A Second Amended and Restated Registration Rights Agreement dated as of March 25, 2024 (the “Registration Rights Agreement”), by and among the Company and the Jones Entities;

 

  (vii)

the Prospectus; and

 

  (viii)

A certificate of Roland O. Burns, President, Chief Financial Officer and Secretary of the Company dated as of June 10, 2024, certifying the Authorizing Resolutions and certain other factual matters to us.

In addition to the foregoing, we have examined such other instruments, documents and records that we deemed relevant and necessary for the basis of our opinion hereinafter expressed. In rendering the opinions contained herein, we have, with your permission, made the following assumptions: (i) all documents submitted to or reviewed by us, including all amendments and supplements thereto, are accurate and complete and, if not originals, are true, correct, and complete copies of the originals; (ii) the signatures on each of such documents by the parties thereto are genuine; (iii) each individual who signed such documents had the legal capacity to do so; and (iv) all persons who signed such documents on behalf of a business entity were duly authorized to do so. We have assumed that there are no amendments, modifications, or supplements to such documents other than those amendments, modifications, and supplements that are known to us.

This opinion is limited to the Nevada Revised Statutes, and we disclaim any opinion as to the laws of any other jurisdiction. We further disclaim any opinion as to any other statute, rule, regulation, ordinance, order or other promulgation of any other jurisdiction or any regional or local governmental body or as to any related judicial or administrative opinion.

Based upon the foregoing and our examination of such questions of law as we have deemed necessary or appropriate for the purpose of this opinion, it is our opinion that the Shares are validly issued, fully paid and nonassessable.

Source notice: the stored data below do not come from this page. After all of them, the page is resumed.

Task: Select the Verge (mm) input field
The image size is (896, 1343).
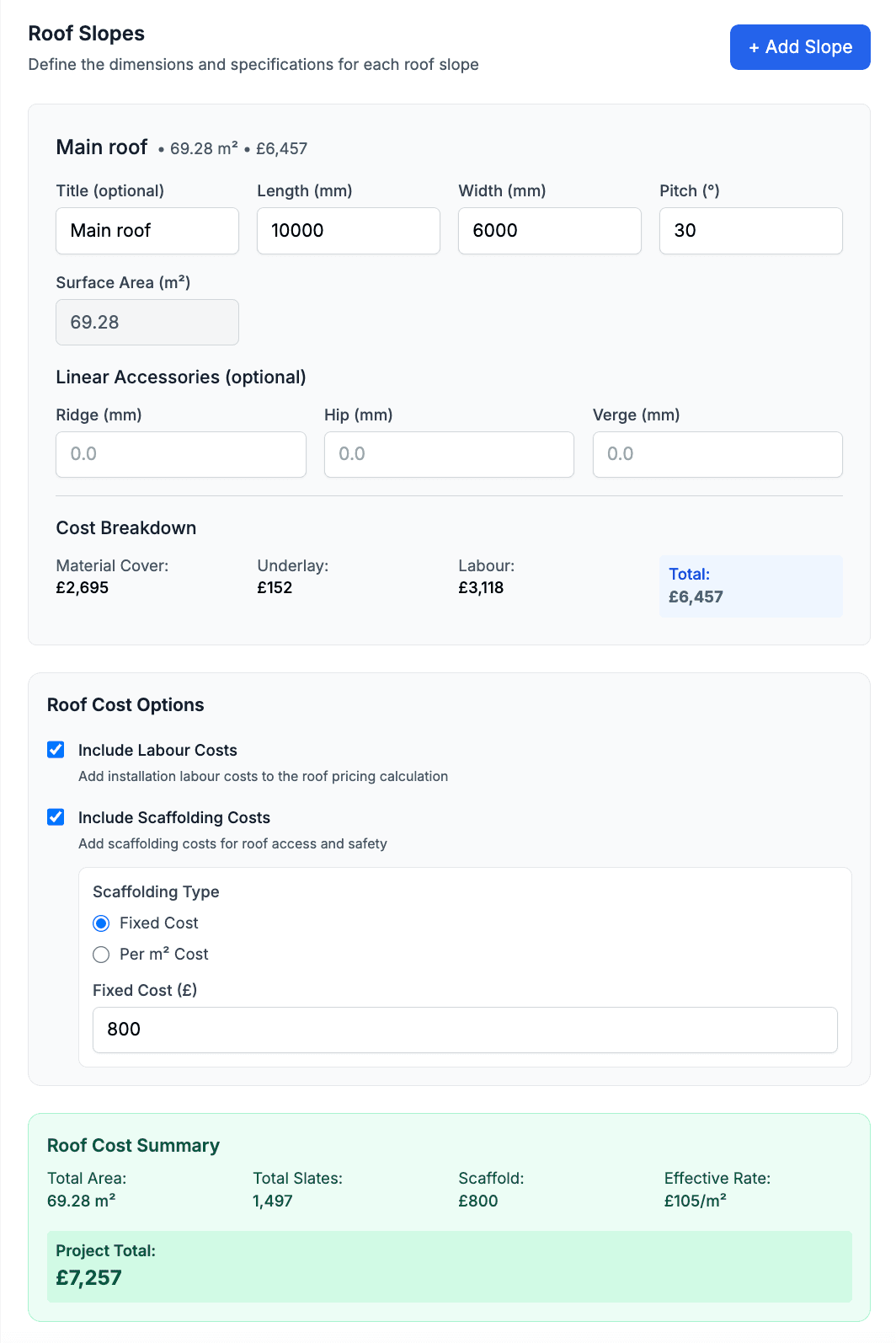Action: (x=717, y=455)
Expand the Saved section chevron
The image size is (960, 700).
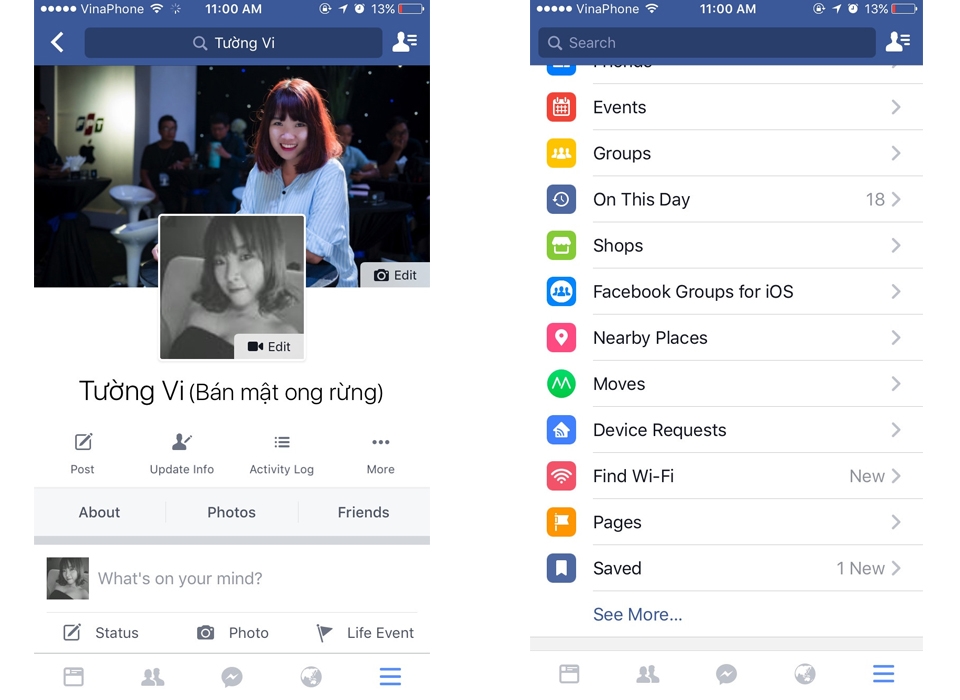[x=896, y=568]
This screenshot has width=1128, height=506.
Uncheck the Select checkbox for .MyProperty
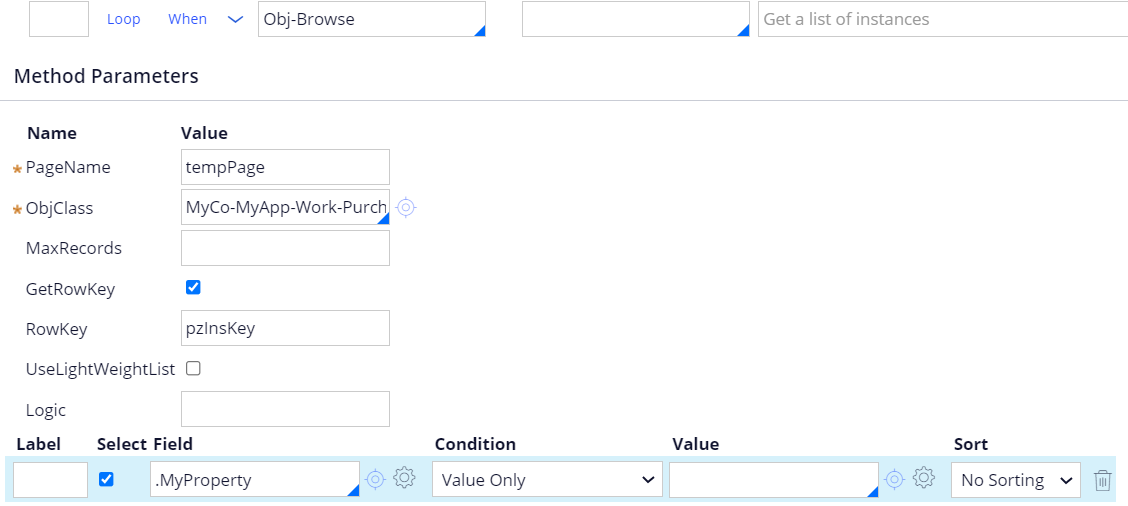[106, 479]
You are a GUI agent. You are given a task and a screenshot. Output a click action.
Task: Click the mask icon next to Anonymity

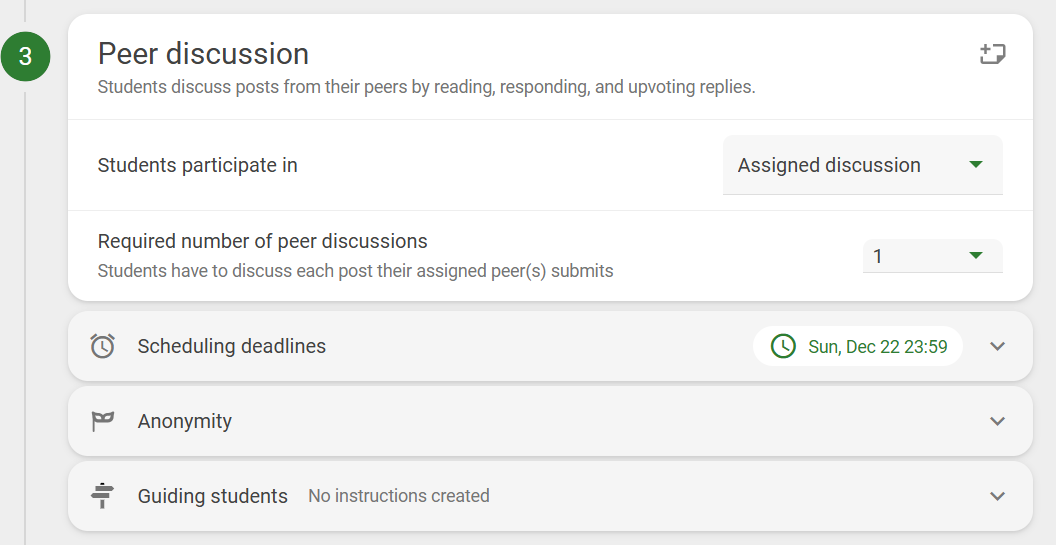(102, 421)
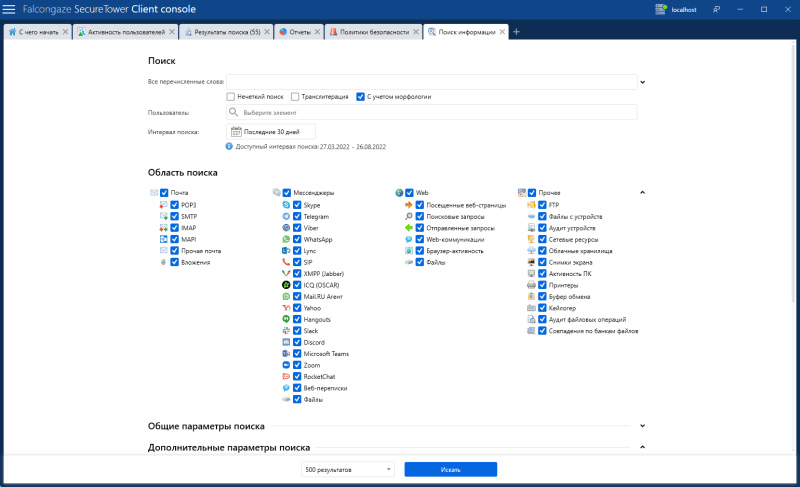800x487 pixels.
Task: Click the WhatsApp icon in messengers list
Action: 285,239
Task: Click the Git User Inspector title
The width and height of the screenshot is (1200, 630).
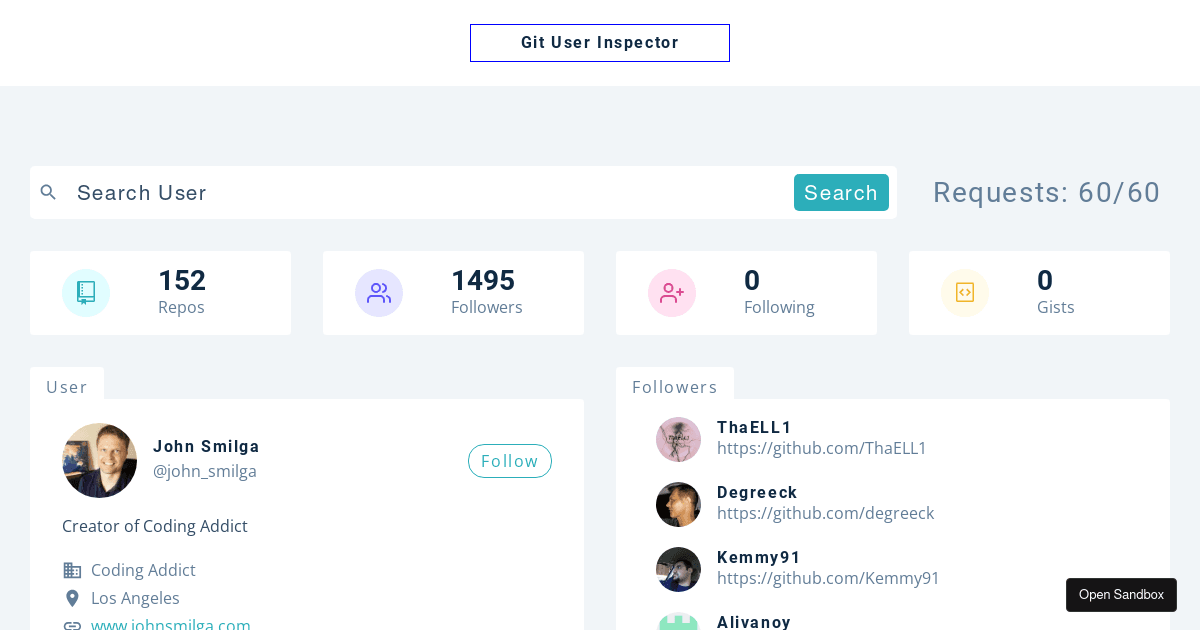Action: tap(600, 43)
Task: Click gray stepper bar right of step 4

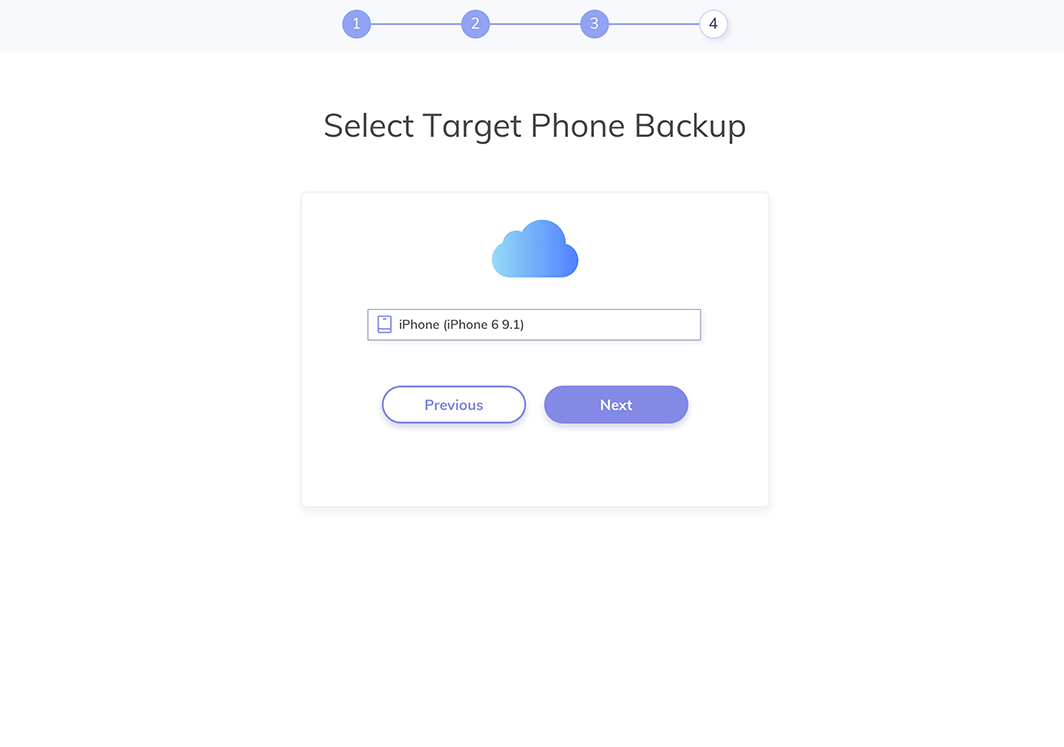Action: (896, 25)
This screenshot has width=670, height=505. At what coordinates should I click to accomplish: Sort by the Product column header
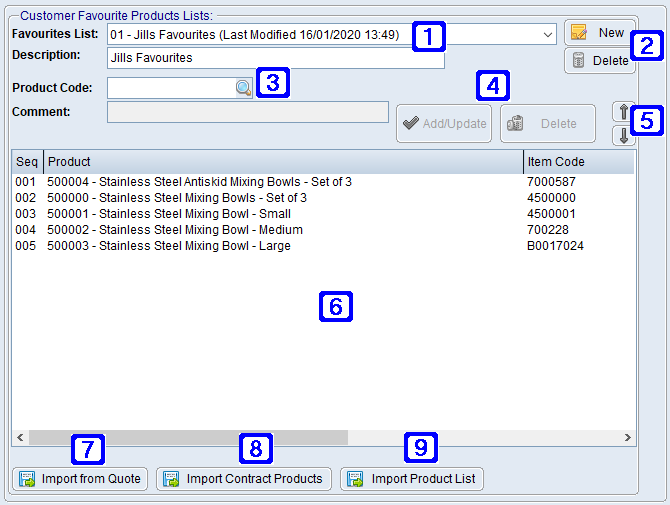tap(283, 162)
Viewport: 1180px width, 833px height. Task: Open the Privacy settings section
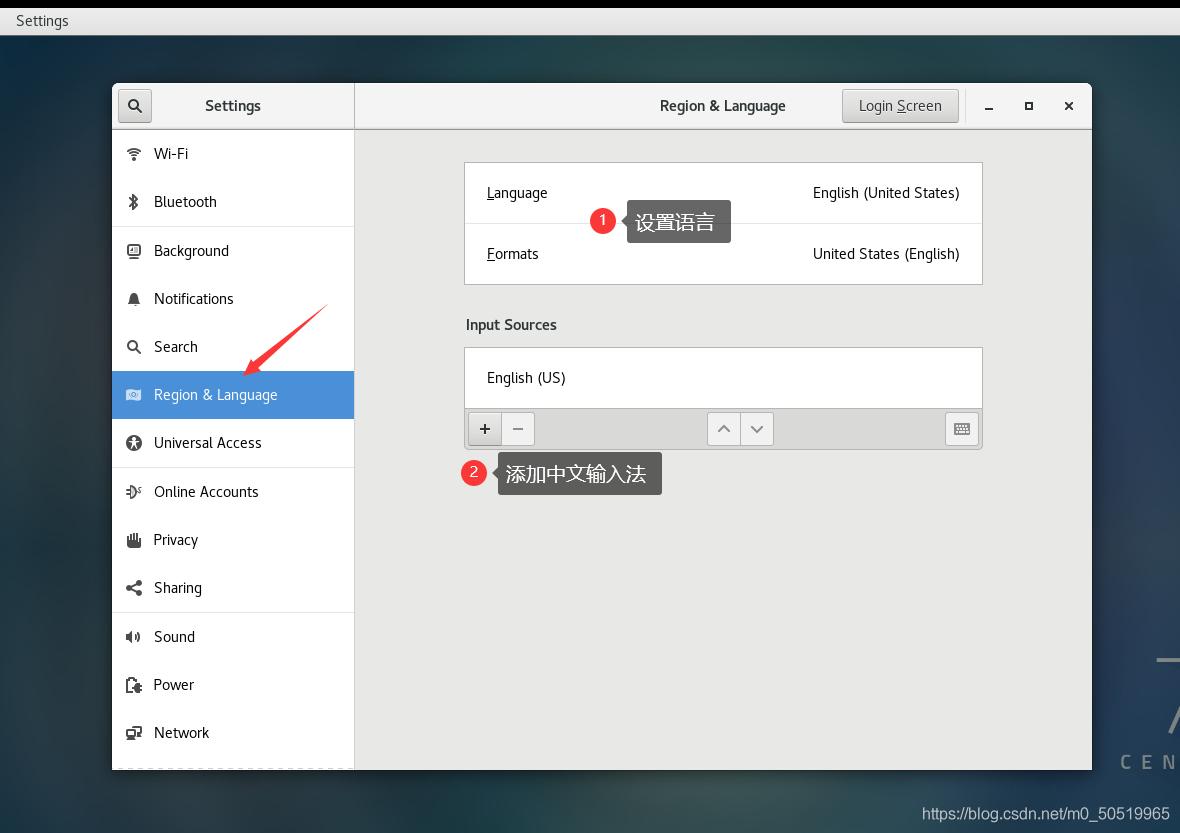[x=134, y=539]
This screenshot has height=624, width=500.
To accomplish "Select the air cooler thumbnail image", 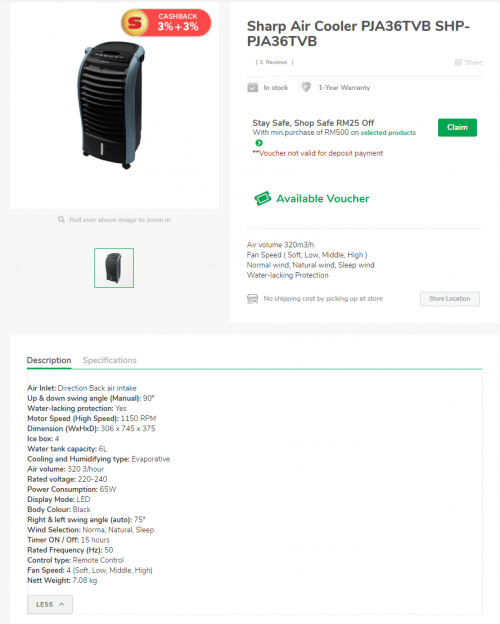I will coord(114,268).
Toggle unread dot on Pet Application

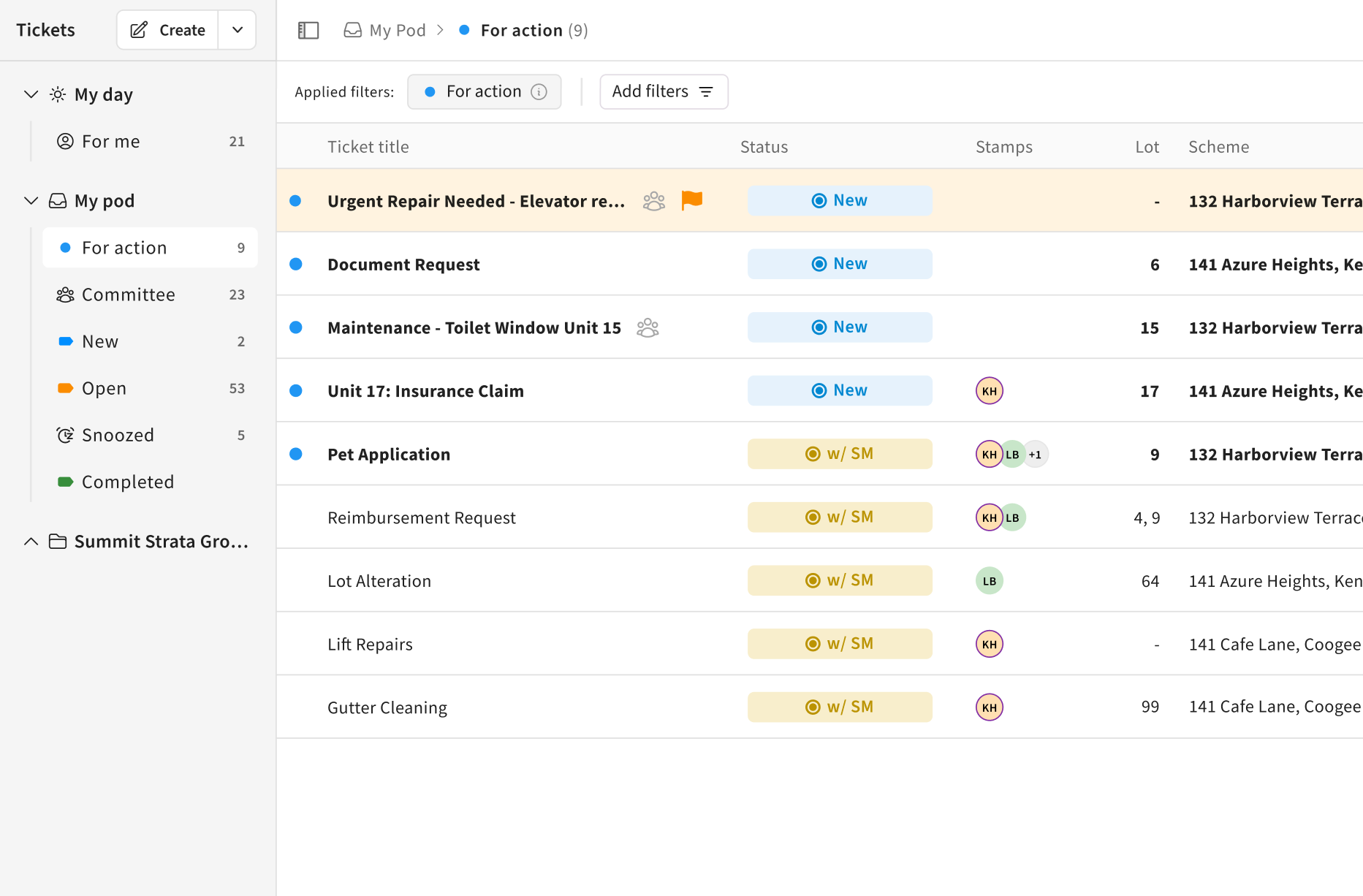click(296, 454)
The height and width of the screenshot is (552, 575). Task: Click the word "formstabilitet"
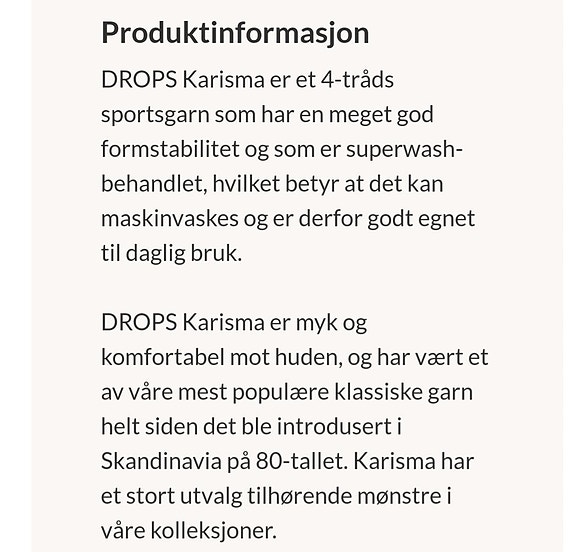(170, 149)
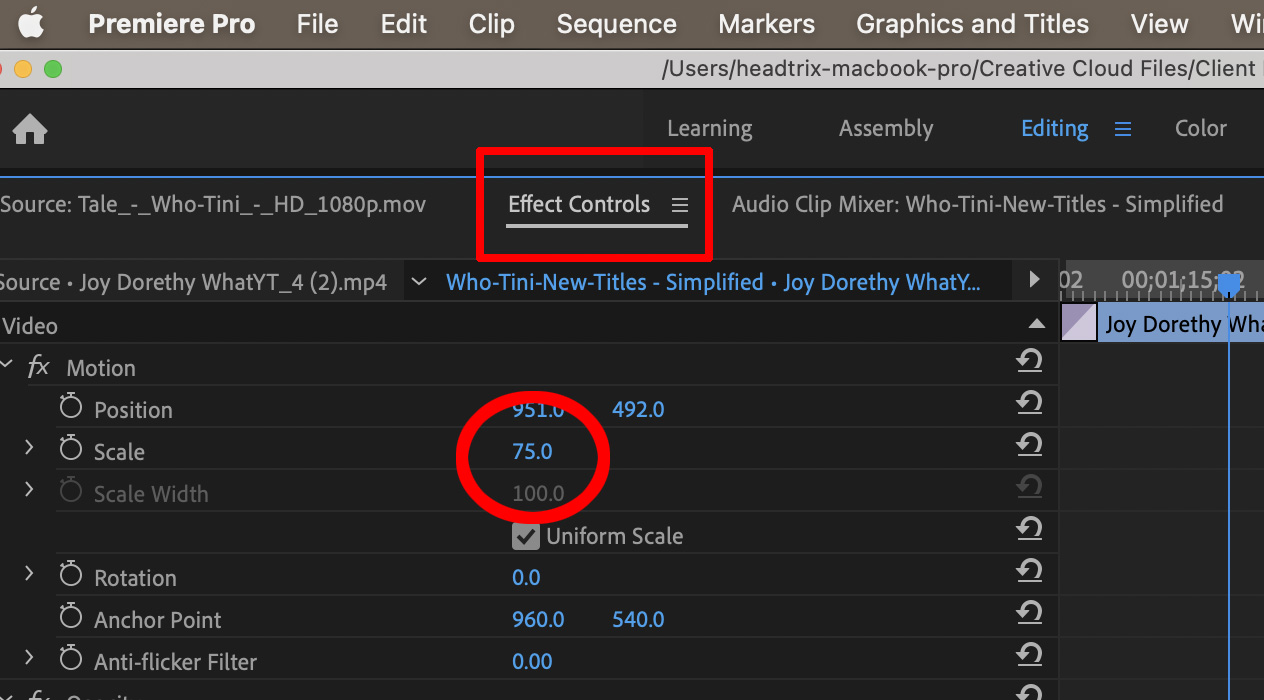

This opinion is rendered to you in connection with the Registration Statement and is not to be relied upon for any other purpose. We disclaim any obligation to advise you of any change of law that occurs, or any facts of which we may become aware, after the date of this opinion.

This opinion is based upon our knowledge of the law and facts relevant to the transactions herein referenced as of the date hereof. We assume no duty to update or supplement this opinion to reflect any facts or circumstances that may hereafter come to our attention or to reflect any changes in any law that may hereafter occur or become effective.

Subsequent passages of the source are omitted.